The Detroit Free Press has an article about the court ruling last week that gave Mark Grebner — and everyone else — access to data on which party’s primary Michigan voters voted in during the 2008 election. They begin that article with a false dichotomy:
It took two years, a lawsuit and a Court of Appeals verdict, but supporters of open government scored a victory last week when the Secretary of State was ordered to open voting records from Michigan’s 2008 presidential primary.
Some voters may take offense when the records reveal which party’s primary they participated in, but the alternative was that the two parties would have information no one else could access.
No, that was one alternative. The other alternative is for the legislature to protect all such voting records from everyone, including the two major political parties and Mark Grebner and anyone else.

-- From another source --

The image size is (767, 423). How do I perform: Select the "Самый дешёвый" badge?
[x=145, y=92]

When you go to vote, they give you the ballot inside a sleeve that protects your vote from the view of others. When you step into the voting booth, there are typically curtains to draw around you — again, to protect the privacy of your vote from the view of others. So why, then, does the government simply release such information, even partially, to private organizations without your permission?
For that matter, why does the government run the primary elections — only for the two major parties? The Republican and Democratic parties are private organizations. Who they nominate to put on the general election ballot and how they pick those candidates has nothing at all to do with the state.

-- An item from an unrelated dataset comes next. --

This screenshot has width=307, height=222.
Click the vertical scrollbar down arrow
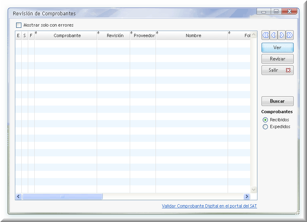(253, 189)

The state doesn’t run the nominating conventions for the Libertarian Party, the Green Party, the Constitution Party or any other political party. Yet we spend millions and millions of taxpayer dollars to have the state run the nomination votes for the two major parties, just one of the innumerable ways the government privileges those two parties against any rivals.
It’s time to get the government out of this business altogether. They should run the general elections, not the nominating process for any political party. And they should keep the ballots cast by voters entirely private and protected from the eyes of those who profit from having them.